» **WHAT THIS TASK INVOLVES**:
Copy the following listing verbatim, line by line, with no changes.

--- BEGIN ---

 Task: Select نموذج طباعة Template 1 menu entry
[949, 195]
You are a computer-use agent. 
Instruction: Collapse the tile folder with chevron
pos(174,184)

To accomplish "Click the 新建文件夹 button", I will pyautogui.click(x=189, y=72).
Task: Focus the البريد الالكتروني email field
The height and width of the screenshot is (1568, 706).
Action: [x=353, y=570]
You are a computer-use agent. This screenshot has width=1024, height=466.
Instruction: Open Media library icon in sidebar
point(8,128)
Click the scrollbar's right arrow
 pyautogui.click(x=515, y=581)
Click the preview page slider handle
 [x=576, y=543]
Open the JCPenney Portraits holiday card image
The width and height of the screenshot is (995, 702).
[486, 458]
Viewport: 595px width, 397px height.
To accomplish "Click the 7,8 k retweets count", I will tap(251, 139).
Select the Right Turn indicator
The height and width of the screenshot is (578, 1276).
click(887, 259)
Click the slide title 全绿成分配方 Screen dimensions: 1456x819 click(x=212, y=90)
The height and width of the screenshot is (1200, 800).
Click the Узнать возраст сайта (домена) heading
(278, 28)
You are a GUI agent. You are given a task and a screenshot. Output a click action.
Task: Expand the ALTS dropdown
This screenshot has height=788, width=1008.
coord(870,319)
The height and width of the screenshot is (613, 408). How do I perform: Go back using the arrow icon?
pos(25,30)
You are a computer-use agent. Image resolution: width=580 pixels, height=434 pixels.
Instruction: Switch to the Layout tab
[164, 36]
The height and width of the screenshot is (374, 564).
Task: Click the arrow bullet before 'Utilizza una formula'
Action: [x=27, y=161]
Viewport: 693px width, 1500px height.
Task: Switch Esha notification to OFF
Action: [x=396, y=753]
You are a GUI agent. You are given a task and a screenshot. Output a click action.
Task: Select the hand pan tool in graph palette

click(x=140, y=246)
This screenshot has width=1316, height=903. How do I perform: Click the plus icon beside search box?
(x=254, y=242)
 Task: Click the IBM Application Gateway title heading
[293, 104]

--- END ---

» **RESULT**:
 Task: Select نموذج طباعة Template 1 menu entry
[949, 195]
You are a computer-use agent. 
Instruction: Collapse the tile folder with chevron
pos(174,184)

To accomplish "Click the 新建文件夹 button", I will pyautogui.click(x=189, y=72).
Task: Focus the البريد الالكتروني email field
The height and width of the screenshot is (1568, 706).
Action: [x=353, y=570]
You are a computer-use agent. This screenshot has width=1024, height=466.
Instruction: Open Media library icon in sidebar
point(8,128)
Click the scrollbar's right arrow
 pyautogui.click(x=515, y=581)
Click the preview page slider handle
 [x=576, y=543]
Open the JCPenney Portraits holiday card image
The width and height of the screenshot is (995, 702).
[486, 458]
Viewport: 595px width, 397px height.
To accomplish "Click the 7,8 k retweets count", I will tap(251, 139).
Select the Right Turn indicator
The height and width of the screenshot is (578, 1276).
click(887, 259)
Click the slide title 全绿成分配方 Screen dimensions: 1456x819 click(x=212, y=90)
The height and width of the screenshot is (1200, 800).
Click the Узнать возраст сайта (домена) heading
(278, 28)
You are a GUI agent. You are given a task and a screenshot. Output a click action.
Task: Expand the ALTS dropdown
This screenshot has height=788, width=1008.
coord(870,319)
The height and width of the screenshot is (613, 408). How do I perform: Go back using the arrow icon?
pos(25,30)
You are a computer-use agent. Image resolution: width=580 pixels, height=434 pixels.
Instruction: Switch to the Layout tab
[164, 36]
The height and width of the screenshot is (374, 564).
Task: Click the arrow bullet before 'Utilizza una formula'
Action: [x=27, y=161]
Viewport: 693px width, 1500px height.
Task: Switch Esha notification to OFF
Action: [x=396, y=753]
You are a GUI agent. You are given a task and a screenshot. Output a click action.
Task: Select the hand pan tool in graph palette

click(x=140, y=246)
This screenshot has width=1316, height=903. How do I perform: Click the plus icon beside search box?
(x=254, y=242)
 Task: Click the IBM Application Gateway title heading
[293, 104]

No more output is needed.